We have got to stop using fossil fuels to make energy.

Not because it is bad for our environment, although it certainly is. Nor because it is expensive, although it certainly is. Nor because we spend much of the money for fossil fuel elsewhere and, worse, with our avowed enemies to finance their war against us. And we do that too. Not even because it's scarce and it is. In fact we are now getting it in the Arctic at the bottom of the oceans in the deserts and shipping it thousands of miles to where we use it. Gone are the days when you could sink a couple of shallow wells in Pennsylvania or Texas and get all the sweet crude you could use.

The real problem is that it is going to run out in the whole world just like it did in Pennsylvania, and we will be left with essentially none in a few decades. In fact, we have put off realistically addressing the problem for so long that we are already out of hot water and standing in a cold shower.

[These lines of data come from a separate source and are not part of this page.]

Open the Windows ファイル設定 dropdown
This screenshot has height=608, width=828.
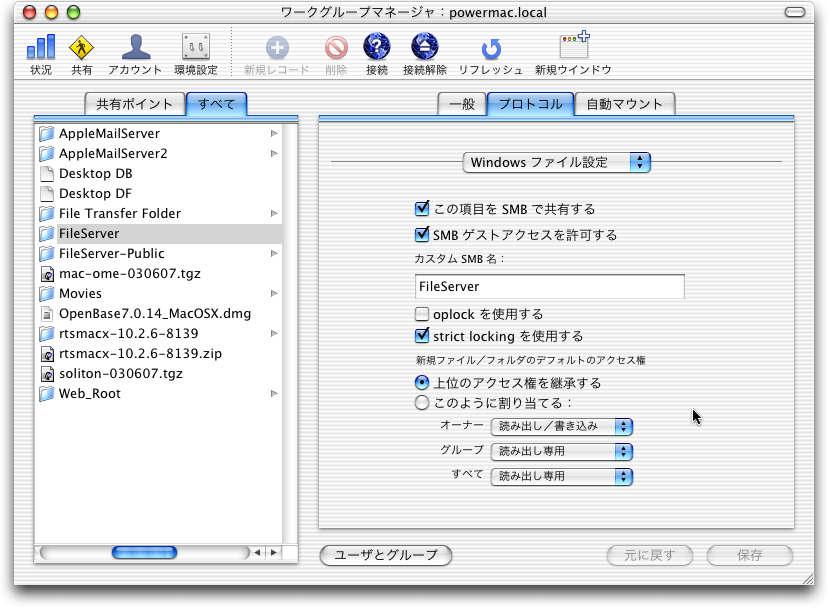tap(557, 162)
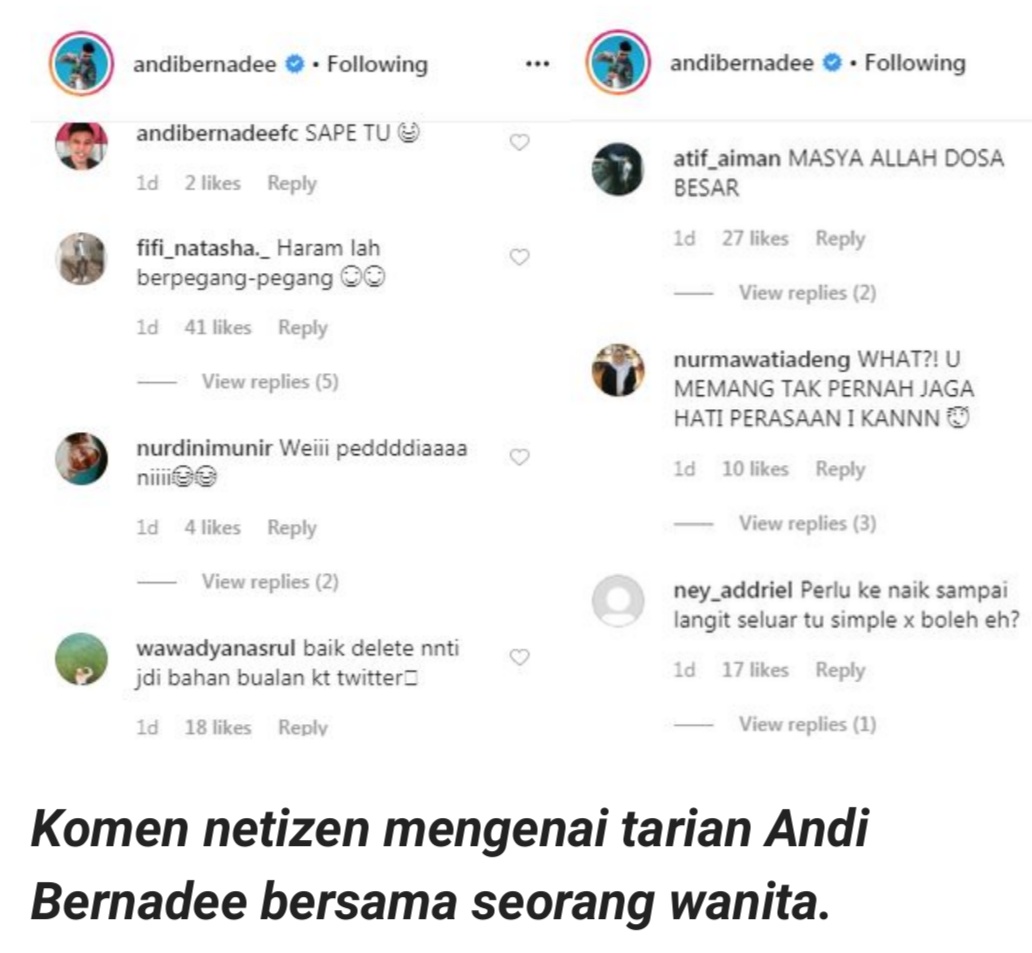Open andibernadee profile picture on right
1032x953 pixels.
click(x=618, y=63)
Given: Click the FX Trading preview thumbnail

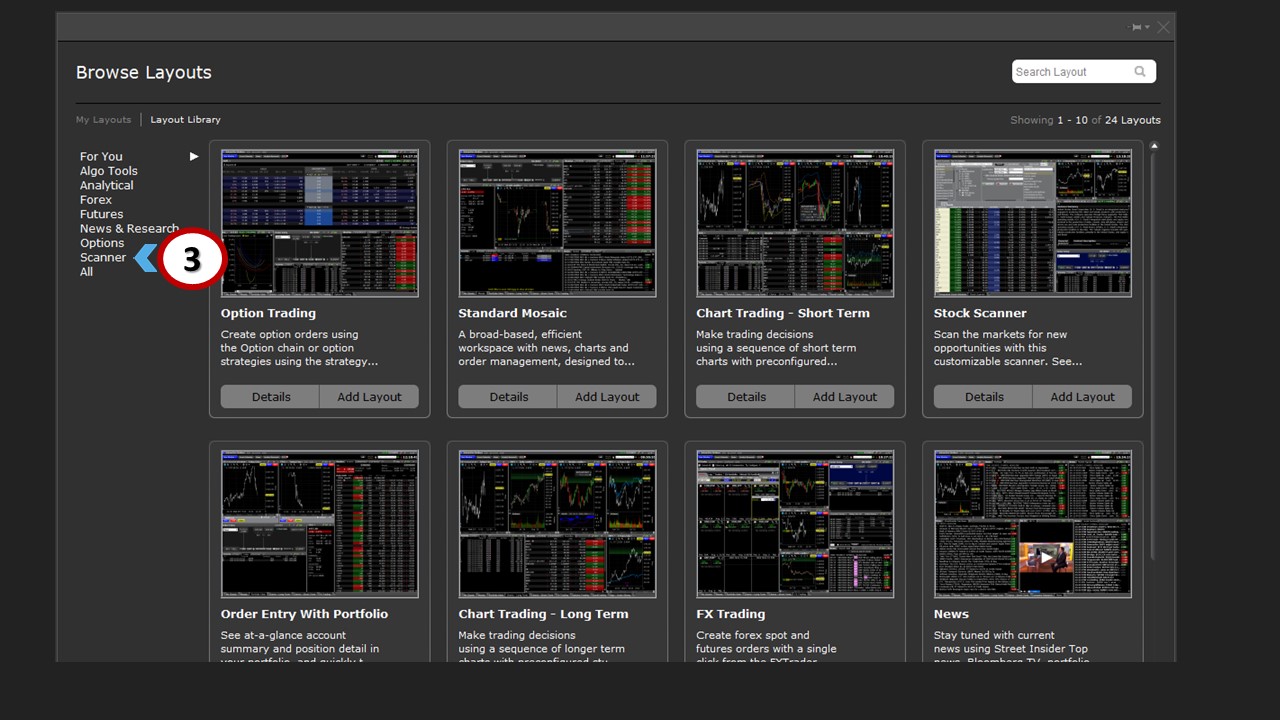Looking at the screenshot, I should [x=795, y=524].
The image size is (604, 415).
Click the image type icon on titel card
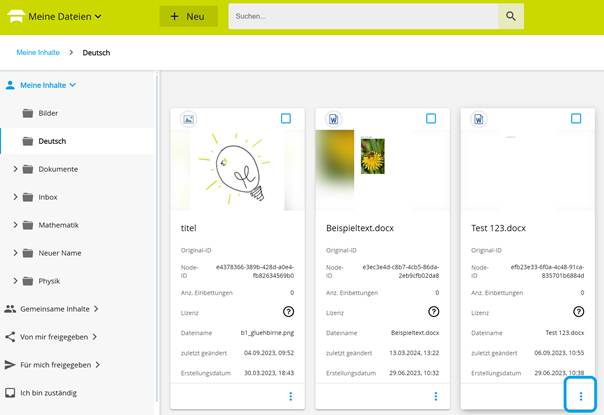(x=188, y=119)
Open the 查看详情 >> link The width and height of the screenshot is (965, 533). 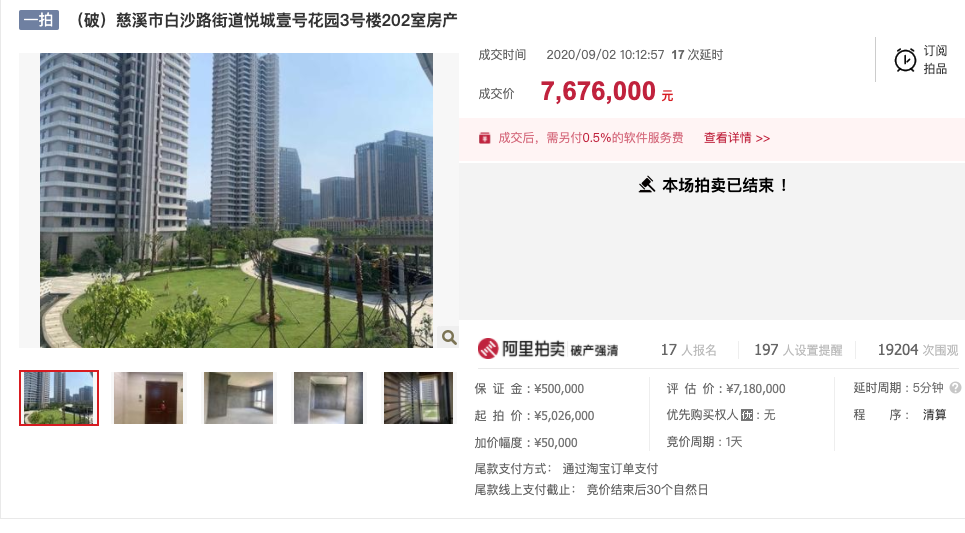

Oh, I know we can go back to coal. Right. Why do you think we quit using coal in the first place? Because it ran out, that's why. Gone are the days when you could dig a short shaft in the hillside behind your barn in Pennsylvania and get all the coal you needed. In fact, the steel mills moved out of Pittsburgh because you had to transport the coal long distances, hundreds or thousands of miles when the local coal petered out. And it has already been pretty well used up in the rest of the world.

Oh, I know we can use natural gas. Pennsylvania, for example, has more natural gas than a cow eating wild garlic. We can always go back to gaslights and Jack the Ripper. But the gas will also peter out, and it won't take long if we use it to run our automobiles, heat our homes and make our electricity.

What are our options? First, the reason we are in trouble now is because we did nothing to address the problem in the latter half of the 20th century. We can always wait a few more decades when the only way to survive is, as Scrooge said, to decrease the surplus population. Then those of us who are left can live a lovely bucolic 17th century life, complete with cozy fires of blazing logs that we have to gather in the woods, then split with a hand ax. And eat healthy organic food that we have to hoe all summer and harvest with a hand scythe. Forget it.

So what to do? At this point we have to hope that something will work out. In the meantime drill, baby, drill and tear up the hills to get what's left of oil and coal. Where the sun shines we need to use photo- electric power generation, but reasonable calculations (1000W per square meter at this distance from the sun, it's dark half the day, the earth reflects 1/3 of the incident sunlight and a few minor difficulties like that) show that to power Pennsylvania we will need to completely cover it and Ohio with solar collectors -- but who needs Ohio anyway.

Where the wind blows we can use windmills. If we don't cover everything with solar cells we can use bio-diesel and ethyl alcohol made from plants and such. Wherever there are waterfalls natural or man-made we can use hydroelectric power, like France does which makes 80% of its power at three kilometer island using nuclear reactors. Don't hold your breath waiting for thermonuclear energy -- it's been coming on line within a decade since 1960.